- Opening Delimiter -

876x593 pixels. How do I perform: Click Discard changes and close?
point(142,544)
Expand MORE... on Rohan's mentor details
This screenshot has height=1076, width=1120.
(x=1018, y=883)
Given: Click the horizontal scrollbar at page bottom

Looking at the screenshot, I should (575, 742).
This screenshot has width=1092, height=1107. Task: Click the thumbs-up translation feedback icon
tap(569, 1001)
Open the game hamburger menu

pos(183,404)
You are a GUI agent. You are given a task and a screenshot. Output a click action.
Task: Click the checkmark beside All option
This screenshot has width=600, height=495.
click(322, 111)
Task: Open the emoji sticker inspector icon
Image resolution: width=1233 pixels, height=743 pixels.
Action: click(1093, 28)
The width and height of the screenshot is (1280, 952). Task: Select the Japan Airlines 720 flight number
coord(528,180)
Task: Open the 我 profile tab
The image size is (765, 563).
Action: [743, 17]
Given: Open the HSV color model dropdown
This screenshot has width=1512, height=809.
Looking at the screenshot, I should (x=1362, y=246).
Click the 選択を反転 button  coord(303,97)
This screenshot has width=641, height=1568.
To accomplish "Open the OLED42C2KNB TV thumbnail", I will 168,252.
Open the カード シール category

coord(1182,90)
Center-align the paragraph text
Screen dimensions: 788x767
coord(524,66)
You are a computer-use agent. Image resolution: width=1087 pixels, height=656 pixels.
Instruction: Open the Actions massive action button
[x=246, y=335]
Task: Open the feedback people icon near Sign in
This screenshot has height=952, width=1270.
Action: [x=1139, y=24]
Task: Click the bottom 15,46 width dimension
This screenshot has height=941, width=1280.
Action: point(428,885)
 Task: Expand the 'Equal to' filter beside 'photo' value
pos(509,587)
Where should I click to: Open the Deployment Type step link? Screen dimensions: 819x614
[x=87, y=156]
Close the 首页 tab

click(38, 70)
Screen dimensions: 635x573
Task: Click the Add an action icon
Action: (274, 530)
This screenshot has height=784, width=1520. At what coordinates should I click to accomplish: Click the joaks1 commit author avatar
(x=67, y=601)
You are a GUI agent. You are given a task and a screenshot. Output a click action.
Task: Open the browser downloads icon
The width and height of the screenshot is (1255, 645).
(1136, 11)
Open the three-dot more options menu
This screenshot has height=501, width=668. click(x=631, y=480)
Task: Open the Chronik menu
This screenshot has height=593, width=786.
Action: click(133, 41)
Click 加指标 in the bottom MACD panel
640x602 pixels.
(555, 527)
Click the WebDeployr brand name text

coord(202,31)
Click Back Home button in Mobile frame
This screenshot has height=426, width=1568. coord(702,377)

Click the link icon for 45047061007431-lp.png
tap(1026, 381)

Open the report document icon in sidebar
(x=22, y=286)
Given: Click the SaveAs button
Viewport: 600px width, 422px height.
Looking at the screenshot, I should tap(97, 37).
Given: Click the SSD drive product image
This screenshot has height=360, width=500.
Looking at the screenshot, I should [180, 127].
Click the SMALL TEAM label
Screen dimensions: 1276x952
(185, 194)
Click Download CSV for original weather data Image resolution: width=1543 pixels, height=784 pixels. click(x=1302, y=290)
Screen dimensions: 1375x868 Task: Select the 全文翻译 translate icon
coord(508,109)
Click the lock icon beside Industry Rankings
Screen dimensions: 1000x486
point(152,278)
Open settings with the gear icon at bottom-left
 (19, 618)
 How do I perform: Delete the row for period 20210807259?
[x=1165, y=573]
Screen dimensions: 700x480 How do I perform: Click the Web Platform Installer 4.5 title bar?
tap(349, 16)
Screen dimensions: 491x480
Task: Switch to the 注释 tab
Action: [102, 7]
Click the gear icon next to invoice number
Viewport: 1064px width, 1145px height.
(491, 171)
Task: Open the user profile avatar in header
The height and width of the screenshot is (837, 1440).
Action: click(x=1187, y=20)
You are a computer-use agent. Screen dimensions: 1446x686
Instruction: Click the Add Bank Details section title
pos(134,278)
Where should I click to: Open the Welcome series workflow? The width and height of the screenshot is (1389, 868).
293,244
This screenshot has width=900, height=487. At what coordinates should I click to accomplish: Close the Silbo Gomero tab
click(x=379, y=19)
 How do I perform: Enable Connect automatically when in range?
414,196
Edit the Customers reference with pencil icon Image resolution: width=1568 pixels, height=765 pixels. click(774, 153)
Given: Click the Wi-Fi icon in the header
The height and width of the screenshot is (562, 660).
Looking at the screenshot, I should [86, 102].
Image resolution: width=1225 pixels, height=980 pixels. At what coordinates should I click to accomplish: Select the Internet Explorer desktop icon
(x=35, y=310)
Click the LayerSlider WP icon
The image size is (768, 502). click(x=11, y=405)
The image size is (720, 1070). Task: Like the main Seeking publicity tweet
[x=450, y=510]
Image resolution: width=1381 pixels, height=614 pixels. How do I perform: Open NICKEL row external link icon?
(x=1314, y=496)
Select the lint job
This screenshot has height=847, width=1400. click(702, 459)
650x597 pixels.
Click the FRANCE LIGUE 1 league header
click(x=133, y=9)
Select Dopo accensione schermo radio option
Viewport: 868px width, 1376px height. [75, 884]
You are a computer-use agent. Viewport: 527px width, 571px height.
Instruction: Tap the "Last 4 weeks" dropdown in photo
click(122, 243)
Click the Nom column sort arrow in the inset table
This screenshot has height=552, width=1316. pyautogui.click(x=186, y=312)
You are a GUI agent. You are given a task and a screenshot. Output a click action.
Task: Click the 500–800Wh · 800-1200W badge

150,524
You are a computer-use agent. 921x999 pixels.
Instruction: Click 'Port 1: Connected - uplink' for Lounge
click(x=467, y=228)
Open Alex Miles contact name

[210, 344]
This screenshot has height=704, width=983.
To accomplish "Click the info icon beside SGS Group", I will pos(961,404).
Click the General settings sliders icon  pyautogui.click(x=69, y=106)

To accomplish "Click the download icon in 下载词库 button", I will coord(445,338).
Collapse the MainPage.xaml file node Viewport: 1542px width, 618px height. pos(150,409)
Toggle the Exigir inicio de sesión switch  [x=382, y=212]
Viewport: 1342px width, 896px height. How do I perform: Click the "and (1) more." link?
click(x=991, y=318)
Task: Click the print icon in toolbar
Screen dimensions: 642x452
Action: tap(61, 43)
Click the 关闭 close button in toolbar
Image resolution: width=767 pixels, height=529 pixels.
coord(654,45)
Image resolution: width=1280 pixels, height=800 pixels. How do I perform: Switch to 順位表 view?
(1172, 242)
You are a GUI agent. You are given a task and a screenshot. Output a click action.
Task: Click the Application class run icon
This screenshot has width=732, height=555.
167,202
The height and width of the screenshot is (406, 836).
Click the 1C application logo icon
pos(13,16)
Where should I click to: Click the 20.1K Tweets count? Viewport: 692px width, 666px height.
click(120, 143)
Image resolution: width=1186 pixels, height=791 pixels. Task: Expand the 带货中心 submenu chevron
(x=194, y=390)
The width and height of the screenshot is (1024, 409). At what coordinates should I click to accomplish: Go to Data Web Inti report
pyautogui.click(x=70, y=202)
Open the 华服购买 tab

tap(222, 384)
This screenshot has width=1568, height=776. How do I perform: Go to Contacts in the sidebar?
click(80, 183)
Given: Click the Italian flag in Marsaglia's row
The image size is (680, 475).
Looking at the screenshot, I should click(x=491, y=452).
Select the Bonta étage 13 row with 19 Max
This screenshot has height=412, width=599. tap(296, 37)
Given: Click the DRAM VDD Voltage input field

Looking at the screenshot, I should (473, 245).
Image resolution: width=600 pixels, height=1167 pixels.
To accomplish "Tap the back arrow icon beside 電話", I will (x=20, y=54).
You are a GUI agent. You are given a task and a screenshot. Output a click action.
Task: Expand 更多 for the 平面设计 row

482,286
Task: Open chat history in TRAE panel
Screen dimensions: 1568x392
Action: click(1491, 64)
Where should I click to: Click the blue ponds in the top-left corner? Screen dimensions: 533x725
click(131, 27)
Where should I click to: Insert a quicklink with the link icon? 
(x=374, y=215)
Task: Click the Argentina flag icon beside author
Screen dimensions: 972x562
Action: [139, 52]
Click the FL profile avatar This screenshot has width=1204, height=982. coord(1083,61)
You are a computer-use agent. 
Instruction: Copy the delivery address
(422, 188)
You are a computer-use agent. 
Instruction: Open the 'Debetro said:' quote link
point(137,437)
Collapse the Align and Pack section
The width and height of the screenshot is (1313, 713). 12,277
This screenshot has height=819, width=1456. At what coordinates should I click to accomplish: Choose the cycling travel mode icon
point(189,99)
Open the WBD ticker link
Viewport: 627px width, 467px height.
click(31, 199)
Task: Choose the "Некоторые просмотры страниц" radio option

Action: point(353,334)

- Closing Delimiter -

• REQUIRED ACTION:
Gather, from the listing above, every line carrying the word "computer".

• OUTPUT BELOW:
You are a computer-use agent. Image resolution: width=1087 pixels, height=656 pixels.
You are a computer-use agent. Screen dimensions: 1446x686
You are a computer-use agent. Viewport: 527px width, 571px height.
You are a computer-use agent. 921x999 pixels.
You are a computer-use agent. 
You are a computer-use agent. 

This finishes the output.